Taxpayer: Health Dept. is "Overfed"
The Traverse City Record City-Eagle newspaper recently reported about the Health Dept. of NW Michigan's Program and Evaluation Committee meeting which took place on August 10th.
The P&E committee declined to approve applying for 2 grants. One grant - aimed at educating young people in Otsego County about the dangers of electronic nicotine devices and tobacco - was for a request for $5,000 to Tobacco Free Michigan.
The other one - aimed at securing the part-time services of a dental hygienist to provide 'free' dental services to students in Antrim, Emmet, Charlevoix, and Otsego Counties - was for a request for $125,000 to the CareQuest Institute. In their literature, the Institute makes it clear that they seek to partner with populations that include "racial and ethnic minorities, rural communities and older adults."
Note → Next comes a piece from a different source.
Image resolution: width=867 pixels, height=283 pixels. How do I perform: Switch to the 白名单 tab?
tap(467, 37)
Long story short: Commissioner Josh Chamberlain, of Charlevoix County, made the motion to apply for the grants. The motion was not seconded by Commissioners Rich Ginop (Emmet), Henry Mason (Otsego) and Jarris Rubingh (Antrim). Ergo the motion died.
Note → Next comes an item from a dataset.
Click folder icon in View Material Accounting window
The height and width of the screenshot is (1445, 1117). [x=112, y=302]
Rubingh (pictured) told the Record-Eagle, via email, why he voted the way he did: "Since before I was in high school, various governmental agencies have allocated millions of dollars to prevent substance use and abuse and yet, every year, the problems seem to get worse."
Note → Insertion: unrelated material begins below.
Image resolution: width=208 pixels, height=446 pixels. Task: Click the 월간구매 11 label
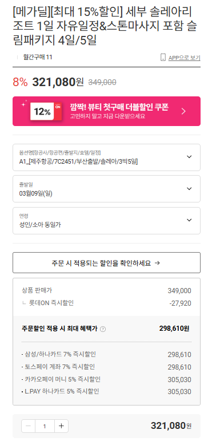pos(38,57)
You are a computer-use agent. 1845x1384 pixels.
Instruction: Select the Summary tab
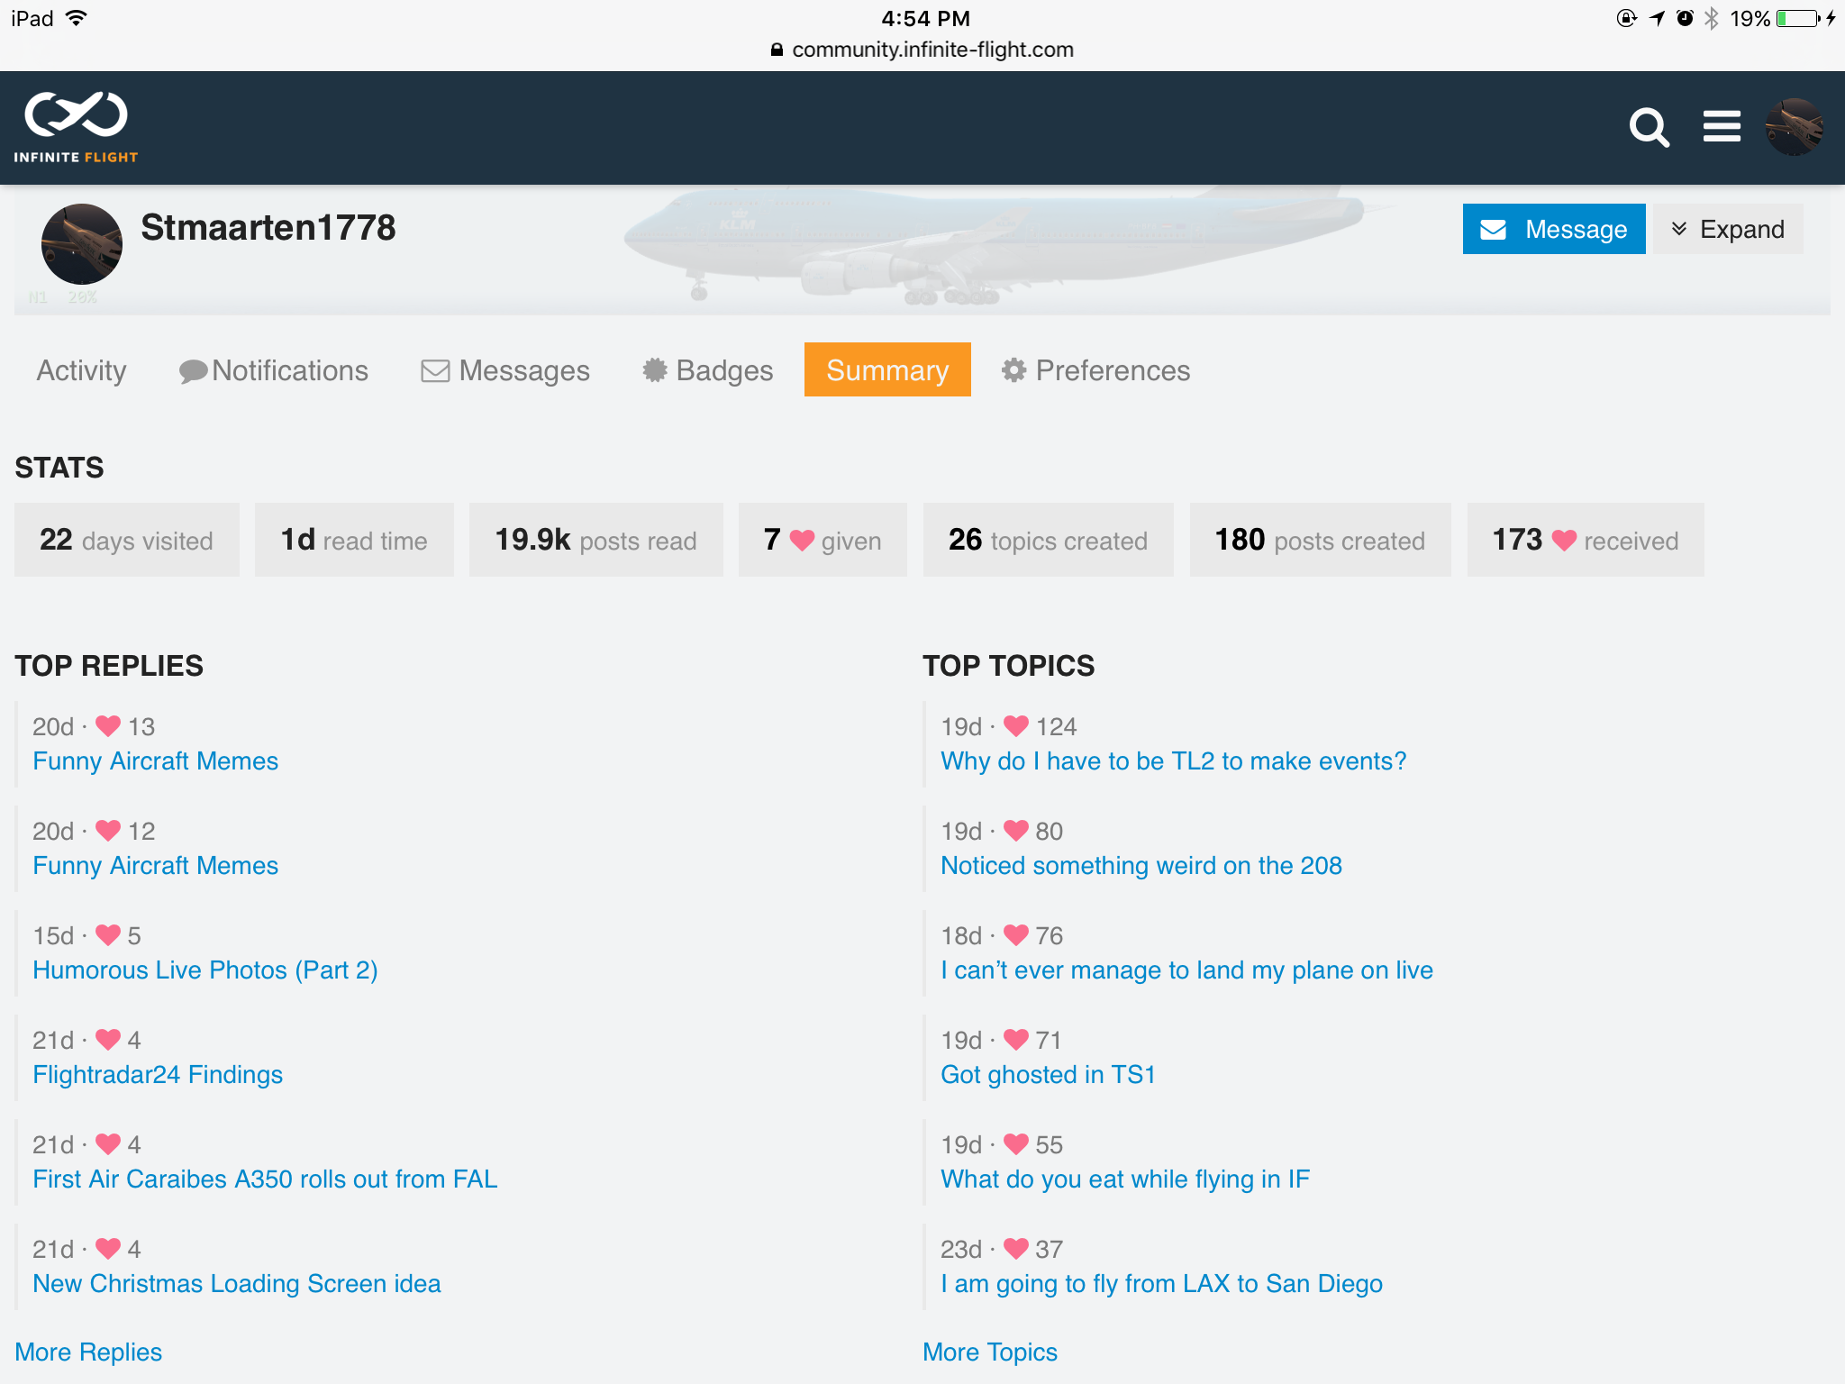pyautogui.click(x=887, y=370)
Charlevoix County resident, Greg Bentley, was even blunter about the never-ending quest to apply for grants. Bentley: "We've got a health department in the state of Michigan that's overfed. So I'm encouraging you folks not to accept anymore freebies because it comes with a price."
At tonight's Emmet County Board of Commissioners' meeting, which starts at 6:00 p.m. in the Board of Commissioners room, Health Officer Dan Thorrell, will be making the Health Dept's annual presentation. Please consider attending and letting him know that you agree with Mr. Bentley and Commissioner Rubingh that we need less wasteful bureaucracy not more.